__EXCERPTED DATA__.

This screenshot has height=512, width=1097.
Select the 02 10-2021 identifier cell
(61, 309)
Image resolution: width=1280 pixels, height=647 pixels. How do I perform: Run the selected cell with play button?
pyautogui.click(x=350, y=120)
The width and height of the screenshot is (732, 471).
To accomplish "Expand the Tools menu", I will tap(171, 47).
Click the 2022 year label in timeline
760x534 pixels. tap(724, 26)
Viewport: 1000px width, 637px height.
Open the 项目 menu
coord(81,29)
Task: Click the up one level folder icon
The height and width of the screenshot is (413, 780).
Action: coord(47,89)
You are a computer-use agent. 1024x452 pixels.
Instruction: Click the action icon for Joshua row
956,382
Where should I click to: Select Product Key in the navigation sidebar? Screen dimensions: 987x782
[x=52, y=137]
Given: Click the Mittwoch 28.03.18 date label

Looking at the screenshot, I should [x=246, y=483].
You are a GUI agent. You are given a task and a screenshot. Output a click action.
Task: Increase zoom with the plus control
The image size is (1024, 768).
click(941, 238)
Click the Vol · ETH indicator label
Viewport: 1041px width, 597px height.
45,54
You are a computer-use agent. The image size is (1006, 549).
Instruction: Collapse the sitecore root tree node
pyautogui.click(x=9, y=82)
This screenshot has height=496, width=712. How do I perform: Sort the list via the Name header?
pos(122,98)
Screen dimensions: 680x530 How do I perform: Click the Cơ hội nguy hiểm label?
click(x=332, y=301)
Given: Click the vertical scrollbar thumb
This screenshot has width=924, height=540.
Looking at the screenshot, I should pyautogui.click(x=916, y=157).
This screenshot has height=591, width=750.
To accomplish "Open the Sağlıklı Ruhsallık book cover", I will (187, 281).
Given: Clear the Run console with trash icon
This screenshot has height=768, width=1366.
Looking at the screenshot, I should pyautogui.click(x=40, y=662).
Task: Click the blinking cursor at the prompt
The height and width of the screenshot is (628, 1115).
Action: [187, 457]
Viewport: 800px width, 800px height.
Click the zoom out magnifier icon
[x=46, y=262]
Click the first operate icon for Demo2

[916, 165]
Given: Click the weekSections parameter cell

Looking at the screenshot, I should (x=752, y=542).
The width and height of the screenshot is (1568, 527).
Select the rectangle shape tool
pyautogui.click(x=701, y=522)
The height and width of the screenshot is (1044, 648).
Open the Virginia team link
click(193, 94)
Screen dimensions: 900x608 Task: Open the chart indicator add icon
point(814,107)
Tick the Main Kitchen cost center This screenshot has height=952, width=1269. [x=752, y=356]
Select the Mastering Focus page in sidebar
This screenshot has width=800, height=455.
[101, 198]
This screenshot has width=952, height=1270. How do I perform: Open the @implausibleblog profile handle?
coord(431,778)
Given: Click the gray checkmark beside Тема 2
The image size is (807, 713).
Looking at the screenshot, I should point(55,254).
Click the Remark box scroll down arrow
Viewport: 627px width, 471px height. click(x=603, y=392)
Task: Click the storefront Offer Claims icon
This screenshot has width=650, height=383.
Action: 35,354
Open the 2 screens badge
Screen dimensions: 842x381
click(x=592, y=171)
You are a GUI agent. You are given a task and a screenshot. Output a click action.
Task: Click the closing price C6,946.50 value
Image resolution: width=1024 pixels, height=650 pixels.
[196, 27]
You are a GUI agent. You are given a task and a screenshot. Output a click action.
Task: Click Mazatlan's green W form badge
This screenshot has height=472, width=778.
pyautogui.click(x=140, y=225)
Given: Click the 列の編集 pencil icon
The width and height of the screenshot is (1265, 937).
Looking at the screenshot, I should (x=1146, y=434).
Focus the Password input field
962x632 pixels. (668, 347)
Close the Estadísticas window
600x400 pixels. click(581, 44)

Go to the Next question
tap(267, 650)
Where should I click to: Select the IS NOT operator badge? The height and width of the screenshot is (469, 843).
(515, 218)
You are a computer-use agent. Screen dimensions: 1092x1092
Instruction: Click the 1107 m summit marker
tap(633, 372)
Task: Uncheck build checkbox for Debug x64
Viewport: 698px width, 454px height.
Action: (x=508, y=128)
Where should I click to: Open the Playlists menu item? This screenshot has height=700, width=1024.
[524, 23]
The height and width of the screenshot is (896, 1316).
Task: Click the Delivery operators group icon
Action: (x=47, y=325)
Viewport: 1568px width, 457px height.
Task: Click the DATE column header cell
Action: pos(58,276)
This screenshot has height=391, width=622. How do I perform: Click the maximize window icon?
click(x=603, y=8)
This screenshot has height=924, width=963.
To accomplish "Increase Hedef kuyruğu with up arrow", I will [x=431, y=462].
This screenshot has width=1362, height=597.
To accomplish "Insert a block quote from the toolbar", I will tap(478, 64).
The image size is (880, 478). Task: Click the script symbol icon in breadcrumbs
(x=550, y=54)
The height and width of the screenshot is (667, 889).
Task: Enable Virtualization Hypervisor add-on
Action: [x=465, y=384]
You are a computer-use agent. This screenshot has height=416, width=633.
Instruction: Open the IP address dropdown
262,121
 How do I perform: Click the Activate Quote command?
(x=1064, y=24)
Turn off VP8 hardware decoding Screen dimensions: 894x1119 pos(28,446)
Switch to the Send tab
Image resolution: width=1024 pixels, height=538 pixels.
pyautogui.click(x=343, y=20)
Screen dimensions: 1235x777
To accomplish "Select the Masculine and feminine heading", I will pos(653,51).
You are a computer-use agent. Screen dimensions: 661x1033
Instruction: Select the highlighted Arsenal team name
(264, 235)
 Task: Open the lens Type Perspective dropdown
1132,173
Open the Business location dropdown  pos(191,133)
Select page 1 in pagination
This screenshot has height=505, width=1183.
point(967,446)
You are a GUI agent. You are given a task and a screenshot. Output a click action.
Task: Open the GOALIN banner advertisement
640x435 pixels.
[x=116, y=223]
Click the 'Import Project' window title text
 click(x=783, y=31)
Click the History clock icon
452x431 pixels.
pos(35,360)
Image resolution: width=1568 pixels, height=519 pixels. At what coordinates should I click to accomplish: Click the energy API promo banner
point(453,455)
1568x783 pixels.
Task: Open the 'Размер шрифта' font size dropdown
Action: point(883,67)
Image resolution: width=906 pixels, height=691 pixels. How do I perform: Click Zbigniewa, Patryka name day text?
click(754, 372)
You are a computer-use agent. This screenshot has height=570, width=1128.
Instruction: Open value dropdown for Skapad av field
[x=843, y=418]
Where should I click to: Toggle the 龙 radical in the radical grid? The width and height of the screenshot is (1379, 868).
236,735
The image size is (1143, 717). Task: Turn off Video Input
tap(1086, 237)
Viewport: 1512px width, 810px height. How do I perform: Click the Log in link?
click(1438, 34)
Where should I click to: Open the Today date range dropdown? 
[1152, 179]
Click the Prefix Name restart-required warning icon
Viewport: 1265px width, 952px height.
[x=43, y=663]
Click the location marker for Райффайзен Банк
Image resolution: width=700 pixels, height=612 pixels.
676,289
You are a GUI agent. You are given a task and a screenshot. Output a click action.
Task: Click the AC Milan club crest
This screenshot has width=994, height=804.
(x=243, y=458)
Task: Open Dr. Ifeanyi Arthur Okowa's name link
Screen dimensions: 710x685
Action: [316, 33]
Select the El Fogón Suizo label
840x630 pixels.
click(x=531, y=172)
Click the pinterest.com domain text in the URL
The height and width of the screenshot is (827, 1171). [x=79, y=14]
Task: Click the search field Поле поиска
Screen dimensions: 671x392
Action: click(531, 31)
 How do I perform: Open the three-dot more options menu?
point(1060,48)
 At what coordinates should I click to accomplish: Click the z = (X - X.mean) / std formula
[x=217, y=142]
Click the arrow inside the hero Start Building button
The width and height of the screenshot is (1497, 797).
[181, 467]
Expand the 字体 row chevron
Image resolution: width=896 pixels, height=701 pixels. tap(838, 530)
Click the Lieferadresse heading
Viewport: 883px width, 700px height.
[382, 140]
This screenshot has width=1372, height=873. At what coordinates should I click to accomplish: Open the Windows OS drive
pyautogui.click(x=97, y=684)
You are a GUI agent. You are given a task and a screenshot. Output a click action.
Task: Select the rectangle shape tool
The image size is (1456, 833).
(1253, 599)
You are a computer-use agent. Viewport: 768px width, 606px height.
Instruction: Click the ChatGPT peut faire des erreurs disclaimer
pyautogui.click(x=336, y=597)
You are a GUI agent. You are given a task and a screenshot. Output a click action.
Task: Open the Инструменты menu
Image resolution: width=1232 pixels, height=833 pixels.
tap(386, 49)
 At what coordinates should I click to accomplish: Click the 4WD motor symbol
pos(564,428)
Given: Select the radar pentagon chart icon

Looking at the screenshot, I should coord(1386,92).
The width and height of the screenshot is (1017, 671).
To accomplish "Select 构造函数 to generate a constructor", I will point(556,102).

__TASK TO COMPLETE__.
Where a line in the records above contains the string "computer", copy that line.

__EXERCISE OUTPUT__.
You are a computer-use agent. 1024x452 pixels.
You are a computer-use agent. The image size is (1006, 549).
You are a computer-use agent. Screen dimensions: 1092x1092
You are a computer-use agent. This screenshot has height=416, width=633.
You are a computer-use agent. Screen dimensions: 661x1033
You are a computer-use agent. This screenshot has height=570, width=1128.
You are a computer-use agent. Viewport: 768px width, 606px height.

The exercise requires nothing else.